++++ Text excerpt ++++
Search code examples
pythonloopsdictionaryiteratordefaultdict

How to iterate through a defaultdict(list) in Python?


How do i iterate through a defaultdict(list) in Python? Is there a better way of having a dictionary of lists in Python? I've tried the normal iter(dict) but I've got the error:

>>> import para
>>> para.print_doc('./sentseg_en/essentials.txt')
Traceback (most recent call last):
  File "<stdin>", line 1, in <module>
  File "para.py", line 31, in print_doc
    for para in iter(doc):
TypeError: iteration over non-sequence

The main class:

import para
para.print_doc('./foo/bar/para-lines.txt')

The para.pyc:

# -*- coding: utf-8 -*-
## Modified paragraph into a defaultdict(list) structure
## Original code from http://code.activestate.com/recipes/66063/
from collections import defaultdict
class Paragraphs:
    import sys
    reload(sys)
    sys.setdefaultencoding('utf-8')
    # Separator here refers to the paragraph seperator,
    #  the default separator is '\n'.
    def __init__(self, filename, separator=None):
        # Set separator if passed into object's parameter,
        #  else set default separator as '\n'
        if separator is None:
            def separator(line): return line == '\n'
        elif not callable(separator):
            raise TypeError, "separator argument must be callable"
        self.separator = separator
        # Reading lines from files into a dictionary of lists
        self.doc = defaultdict(list)
        paraIndex = 0
        with open(filename) as readFile:
            for line in readFile:
                if line == separator:
                    paraIndex+=1
                else:
                    self.doc[paraIndex].append(line)

# Prints out populated doc from txtfile
def print_doc(filename):
    text = Paragraphs(filename)
    for para in iter(text.doc):
        for sent in text.doc[para]:
            print "Para#%d, Sent#%d: %s" % (
                para, text.doc[para].index(sent), sent)

An e.g. of ./foo/bar/para-lines.txt looks like this:

This is a start of a paragraph.
foo barr
bar foo
foo foo
This is the end.

This is the start of next para.
foo boo bar bar
this is the end.

The output of the main class should look like this:

Para#1,Sent#1: This is a start of a paragraph.
Para#1,Sent#2: foo barr
Para#1,Sent#3: bar foo
Para#1,Sent#4: foo foo
Para#1,Sent#5: This is the end.

Para#2,Sent#1: This is the start of next para.
Para#2,Sent#2: foo boo bar bar
Para#2,Sent#3: this is the end.

Solution

  • The recipe you linked to is rather old. It was written in 2001 before Python had more modern tools like itertools.groupby (introduced in Python2.4, released in late 2003). Here is what your code could look like using groupby:

    import itertools
    import sys
    
    with open('para-lines.txt', 'r') as f:
        paranum = 0
        for is_separator, paragraph in itertools.groupby(f, lambda line: line == '\n'):
            if is_separator:
                # we've reached paragraph separator
                print
            else:
                paranum += 1
                for n, sentence in enumerate(paragraph, start = 1):
                    sys.stdout.write(
                        'Para#{i:d},Sent#{n:d}: {s}'.format(
                            i = paranum, n = n, s = sentence))
++++ Material ++++
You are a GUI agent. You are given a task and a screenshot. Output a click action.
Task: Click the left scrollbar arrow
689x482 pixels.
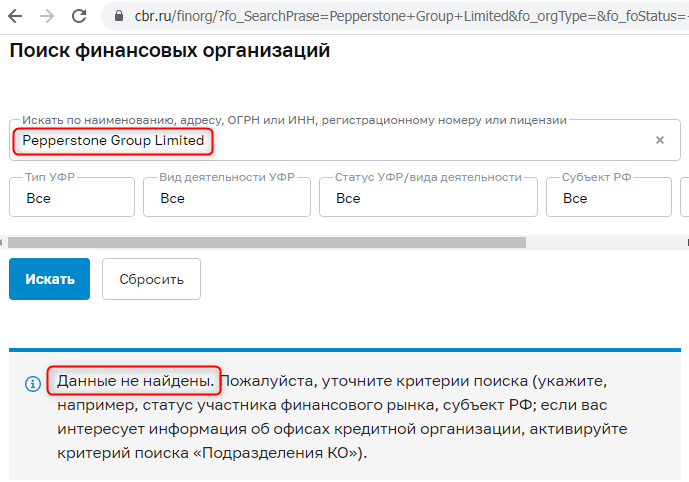(1, 242)
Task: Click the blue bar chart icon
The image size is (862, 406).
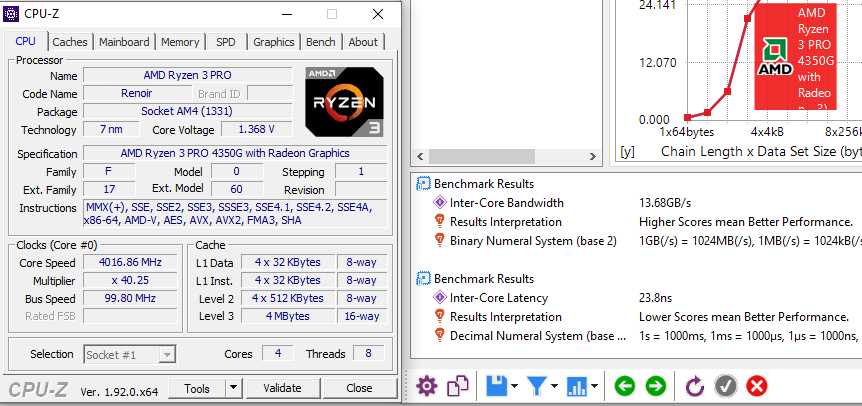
++++
**List of tasks**.
#1 Revise the part of the defaultdict thread that opens with the words containing "# Separator here" and closes with "self.doc = defaultdict(list)", replacing "dictionary" with "dict".
#2 Quote the rows from the line containing "Task: Click the blue bar chart icon" through the end of the rows, and omit the picture.
The defaultdict thread and the rows were taken from unrelated sources.

**Answers**.
#1
# Separator here refers to the paragraph seperator,
    #  the default separator is '\n'.
    def __init__(self, filename, separator=None):
        # Set separator if passed into object's parameter,
        #  else set default separator as '\n'
        if separator is None:
            def separator(line): return line == '\n'
        elif not callable(separator):
            raise TypeError, "separator argument must be callable"
        self.separator = separator
        # Reading lines from files into a dict of lists
        self.doc = defaultdict(list)

#2
Task: Click the blue bar chart icon
The image size is (862, 406).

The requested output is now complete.